• Entry type: Person
  • Entry ID: AWE5738

Jago, Tamara

Magistrate Tamara Jago
  • Occupation Barrister, Lawyer, Magistrate, Senior Counsel, Solicitor


Magistrate Tamara Jago (appointed to the bench in 2016) holds the distinction of being the first woman in Tasmania to be made Senior Counsel. Honoured by the 2010 achievement, she understood her promotion to be an important one for Tasmanian women, but also believed it went a long way to dispelling the myth that Legal Aid lawyers are ‘second rate options’. Furthermore, having spent the bulk of her career working as a Legal Aid lawyer in north-western Tasmania, she believed her appointment proved there was talent in regional centres, and that moving to big cities in order to ‘make it’ wasn’t always necessary. Taking silk while working as a Legal Aid Lawyer in regional Tasmania, was ‘something special,’ said Jago, the mother of three young children. ‘At Legal Aid there are criminal lawyers that are just as good as anyone else or better.’

Tamara Jago was interviewed by Nikki Henningham in the Trailblazing Women and the Law Oral History Project. For details of the interview see the National Library of Australia CATALOGUE RECORD.


Born, raised and educated in Tasmania, Tamara Jago graduated BA/LLB in 1993 from the University of Tasmania, having imagined herself as a criminal lawyer from a very young age. ‘I don’t know what I would have done if I wasn’t accepted into law school,’ she says, ‘because I never had a Plan B.’ Unable to explain exactly why she was always driven towards a career in the law – ‘I don’t recall a light bulb moment’, she says – she does remember growing up with a strong sense of what was and was not fair. Issues relating to social justice and basic human rights have always concerned her, which goes some way to explaining why working with Legal Aid for the sixteen years prior to her elevation to the bench ‘was her dream job’. The importance of providing justice is a central truth that all lawyers, no matter who they are defending, must remember. ‘In terms of contributing to society’, says Jago, Legal Aid lawyers are ‘speaking up for people who, by virtue of circumstances that are sometimes so outside of their control… can’t speak for themselves.’ They are ‘communicating the relevant information to the relevant person so the right decisions can be made,’ a vital role indeed because ‘the only judgment that’s worth thinking about is an informed judgment’.

Jago specialised in criminal law in a private practice in Burnie before taking a position at the Legal Aid Commission in 2000, a move that many in the profession advised her was a form of ‘career suicide’. Instead, she discovered that the breadth of experience and range of defence work opportunities she received has served her well, particularly the many the opportunities to lead counsel in a lot of significant trial and appeal work.

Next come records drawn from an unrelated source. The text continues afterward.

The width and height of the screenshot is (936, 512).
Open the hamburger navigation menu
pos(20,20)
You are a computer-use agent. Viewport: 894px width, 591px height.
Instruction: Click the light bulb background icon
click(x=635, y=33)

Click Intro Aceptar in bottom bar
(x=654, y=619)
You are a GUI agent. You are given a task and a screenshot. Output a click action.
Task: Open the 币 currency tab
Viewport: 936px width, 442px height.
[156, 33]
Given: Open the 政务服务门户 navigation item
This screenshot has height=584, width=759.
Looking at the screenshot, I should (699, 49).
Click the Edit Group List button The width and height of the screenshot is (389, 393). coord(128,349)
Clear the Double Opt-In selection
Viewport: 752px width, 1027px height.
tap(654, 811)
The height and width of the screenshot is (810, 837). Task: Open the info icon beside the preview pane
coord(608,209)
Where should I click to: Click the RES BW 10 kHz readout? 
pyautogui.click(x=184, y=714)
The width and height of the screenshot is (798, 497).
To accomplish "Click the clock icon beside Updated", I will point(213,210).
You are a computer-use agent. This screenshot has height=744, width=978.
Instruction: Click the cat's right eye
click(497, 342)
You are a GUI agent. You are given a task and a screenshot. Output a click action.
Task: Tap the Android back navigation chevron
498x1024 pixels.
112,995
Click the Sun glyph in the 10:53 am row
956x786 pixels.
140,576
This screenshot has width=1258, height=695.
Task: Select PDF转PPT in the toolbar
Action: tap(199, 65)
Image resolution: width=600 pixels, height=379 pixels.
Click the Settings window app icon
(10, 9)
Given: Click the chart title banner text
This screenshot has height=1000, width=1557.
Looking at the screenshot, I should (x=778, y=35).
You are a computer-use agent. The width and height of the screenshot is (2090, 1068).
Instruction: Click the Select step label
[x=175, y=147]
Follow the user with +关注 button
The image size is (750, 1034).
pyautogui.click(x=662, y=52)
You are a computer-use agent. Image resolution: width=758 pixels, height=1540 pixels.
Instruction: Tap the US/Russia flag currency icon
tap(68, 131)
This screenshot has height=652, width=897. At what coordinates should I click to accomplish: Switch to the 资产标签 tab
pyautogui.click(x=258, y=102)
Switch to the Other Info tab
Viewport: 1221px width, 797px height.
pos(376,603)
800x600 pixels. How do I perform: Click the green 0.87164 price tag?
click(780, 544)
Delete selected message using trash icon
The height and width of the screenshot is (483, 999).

Jago hopes that the experience of understanding the many struggles and challenges that defendants grapple with will help her in her own decision-making.

As a senior Legal Aid lawyer, Jago valued her opportunities to mentor young advocates and she hopes she will be able to continue this role from her position on the bench. In regional Tasmania, young practitioners are in danger of falling into ‘bad habits’ by virtue of the fact that they appear in front of the same one or two magistrates all the time. Furthermore, due to the absence of a middle court (there are only the Magistrates Court and the Supreme Court), young lawyers are unlikely to appear in front of a jury regularly. “When they make the transition into a more significant area of work, such as in front of a jury or doing trials, they struggle,’ says Jago. She hopes she will be able to assist professional development for young practitioners as a magistrate.

Like all working mothers, Jago confronts work-life balance challenges but acknowledges that for a variety of reasons, including working for most of her career for government employers and having supportive male colleagues when she was starting out, she has found it easier than others. Timing was crucial as well. ‘I’ve been blessed in my career by two things,’ she says. ‘One is that by the time I started doing law it was accepted that females in law were okay. So much of the hard work had already happened.’ Specializing in criminal law in a government organisation made things more manageable too, she suspects. ‘I’d be really interested to see what a female doing criminal law but not having come within a government organisation during my era has experienced,’ she says. Working in an organisation like Legal Aid, ‘where there were standards and expectations and parameters already set… I suspect I was able to transition into specialty criminal law without perhaps hitting some of the hiccups that other people in the private profession may have experienced.’


Published resources

Archival resources

  • National Library of Australia, Oral History and Folklore Collection
    • Tamara Jago interviewed by Nikki Henningham in the Trailblazing women and the law oral history project

Digital resources

Related entries

  • Interviewed for
    • The Trailblazing Women and the Law Project (2013 - 2016)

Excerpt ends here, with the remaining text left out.